One of the most important ideas in investing is the diversification of asset classes. In 1982, Harry Markowitz developed the idea of an “efficient frontier”. In 1990, two other gentlemen (Miller & Sharpe) developed the idea of the Modern Portfolio Theory (MPT), and garnered recognition when they were awarded the Nobel Prize in Economics.
Since these two developments, discussions about investing and diversification are usually done in context of Modern Portfolio Theory. Most agree that the primary asset classes in diversification are:
- Fixed Income (bonds & mortgages)
- Equities (common stocks)
- Real Estate
When financial advisors build portfolios, they do so with these asset classes in mind in order to balance out risk and return for any given individual.
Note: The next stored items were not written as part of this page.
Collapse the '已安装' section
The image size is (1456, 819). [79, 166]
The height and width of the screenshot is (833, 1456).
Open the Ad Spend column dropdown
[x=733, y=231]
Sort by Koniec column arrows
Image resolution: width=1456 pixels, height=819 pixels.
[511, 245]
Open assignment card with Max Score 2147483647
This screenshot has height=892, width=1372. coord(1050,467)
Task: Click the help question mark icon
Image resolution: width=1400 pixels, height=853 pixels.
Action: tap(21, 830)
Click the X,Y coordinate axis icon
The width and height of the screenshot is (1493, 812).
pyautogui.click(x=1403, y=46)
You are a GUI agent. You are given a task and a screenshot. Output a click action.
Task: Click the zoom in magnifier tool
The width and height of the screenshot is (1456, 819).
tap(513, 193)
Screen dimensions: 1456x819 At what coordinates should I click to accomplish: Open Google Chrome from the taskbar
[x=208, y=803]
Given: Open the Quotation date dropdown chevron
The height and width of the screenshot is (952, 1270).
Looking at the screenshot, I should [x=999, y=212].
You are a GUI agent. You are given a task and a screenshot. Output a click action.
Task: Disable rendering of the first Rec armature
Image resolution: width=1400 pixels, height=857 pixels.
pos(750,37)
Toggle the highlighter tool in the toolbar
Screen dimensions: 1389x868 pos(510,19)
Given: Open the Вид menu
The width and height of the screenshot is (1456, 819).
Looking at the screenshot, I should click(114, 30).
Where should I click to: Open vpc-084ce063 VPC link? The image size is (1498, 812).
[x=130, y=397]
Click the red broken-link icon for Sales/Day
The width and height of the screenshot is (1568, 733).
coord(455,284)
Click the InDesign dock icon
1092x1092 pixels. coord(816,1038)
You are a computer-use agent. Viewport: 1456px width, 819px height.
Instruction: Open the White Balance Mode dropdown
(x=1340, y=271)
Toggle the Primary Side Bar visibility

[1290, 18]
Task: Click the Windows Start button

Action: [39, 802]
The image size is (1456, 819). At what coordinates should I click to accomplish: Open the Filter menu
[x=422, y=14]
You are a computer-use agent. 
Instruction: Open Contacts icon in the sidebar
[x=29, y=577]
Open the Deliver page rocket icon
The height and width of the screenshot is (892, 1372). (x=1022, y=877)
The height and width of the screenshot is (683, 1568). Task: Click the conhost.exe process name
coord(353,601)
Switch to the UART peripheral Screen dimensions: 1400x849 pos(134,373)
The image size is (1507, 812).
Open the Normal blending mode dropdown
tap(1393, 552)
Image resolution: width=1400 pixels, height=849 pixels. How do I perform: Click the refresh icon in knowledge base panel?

After building a portfolio, the next step is to balance and diversify among these assets in order to offset both systematic risk and unsystematic risk.
A good investment generally has a few if not most of the following characteristics:
- predictable returns
- tax efficiency
- market participation without correlation
- low maintenance
- creditor protection
Life insurance is an ideal strategy to incorporate into the idea of Modern Portfolio Theory as an asset class because it has all characteristics mentioned above with the following additional advantages:
- The death benefit provides liquidity when it is needed most
- There is tax-deferred accumulation and can be accessed tax-free in most circumstances
- The death benefit is payable tax-free and if set up correctly, does not attract estate tax
- Proceeds are generally beyond the reach of creditors
- Permanent life insurance can produce good long term returns with less risk within an equity and fixed income portfolio than one without life insurance
When planning for retirement and estate concerns, life insurance is a great strategy to consider. As retirement age gets closer, it is wise to scale back on more risky investments and increase your fixed income components in order to gain more stability. Life insurance gives you the ability to lower your volatility and gain some guarantees in your portfolio.
It is always prudent to regularly review the balance of both aspects of the assets in your portfolio with your planner, and should be a priority as you contemplate your retirement plan.